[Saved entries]
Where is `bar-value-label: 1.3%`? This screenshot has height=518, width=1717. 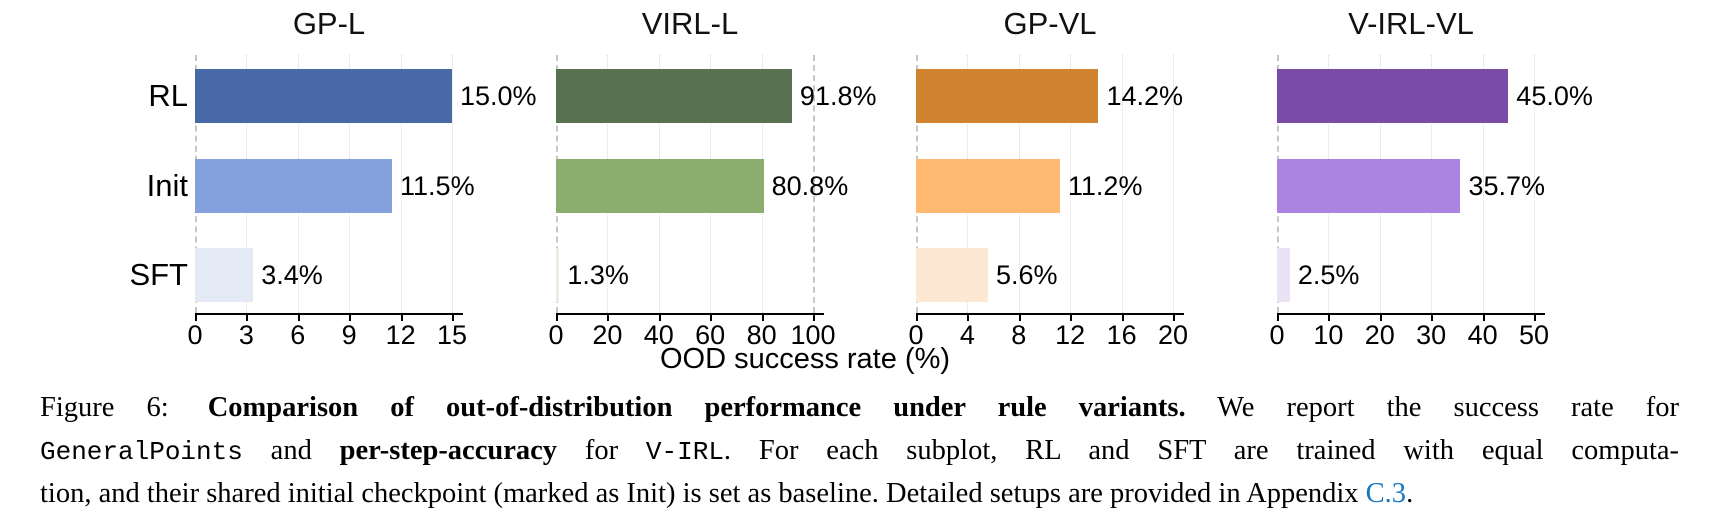 bar-value-label: 1.3% is located at coordinates (598, 275).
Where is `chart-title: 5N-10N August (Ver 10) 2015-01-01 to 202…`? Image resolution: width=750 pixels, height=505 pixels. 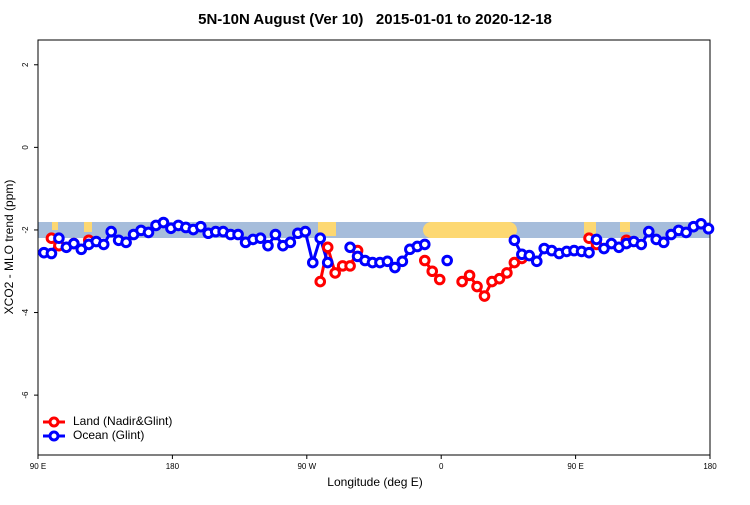 chart-title: 5N-10N August (Ver 10) 2015-01-01 to 202… is located at coordinates (375, 20).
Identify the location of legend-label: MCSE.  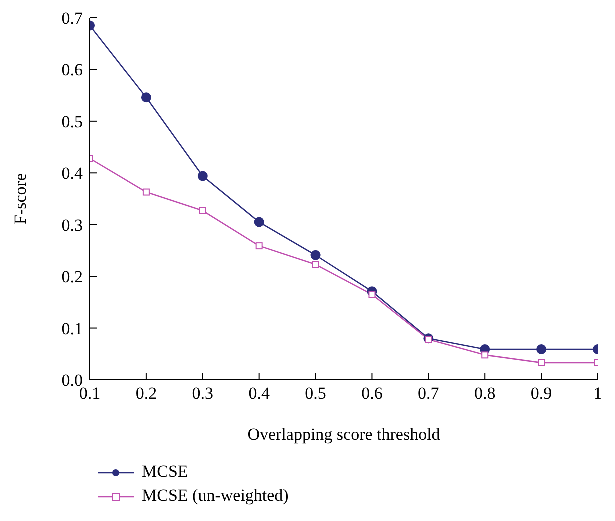
(165, 472).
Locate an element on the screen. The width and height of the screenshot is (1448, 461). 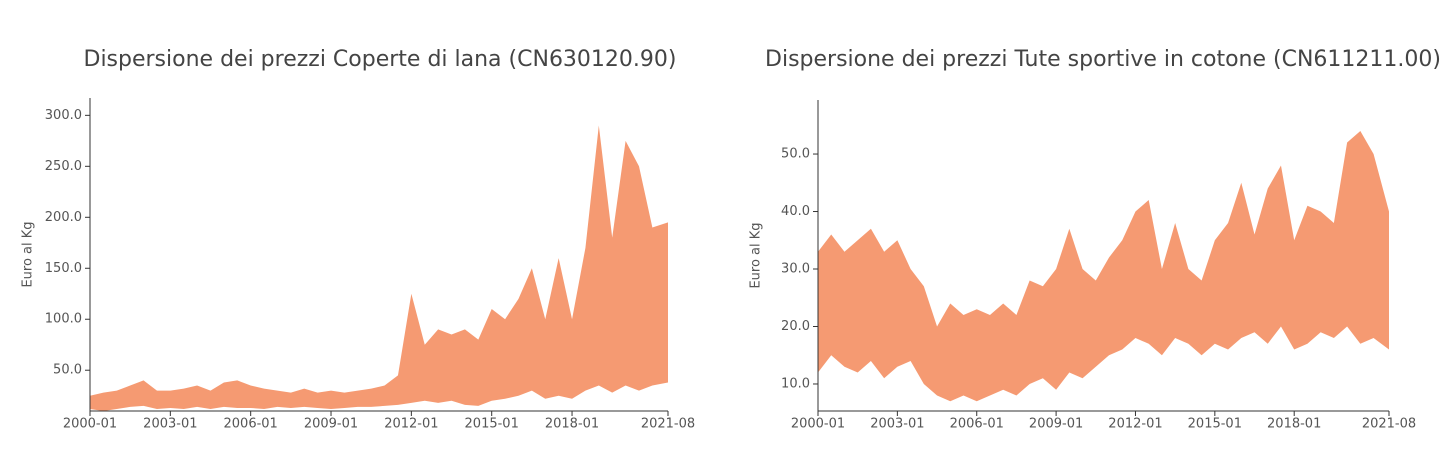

▶ **WHAT TO DO**
Change "screenshot" to "screen image" in everything from the row containing "Identify the location" down to the final row, and give those rows again with nothing else altered. Omit the pictures.

▶ **SOLUTION BELOW**
Identify the location of legend-label: MCSE.  
(165, 472).
Locate an element on the screen. The width and height of the screen image is (1448, 461). 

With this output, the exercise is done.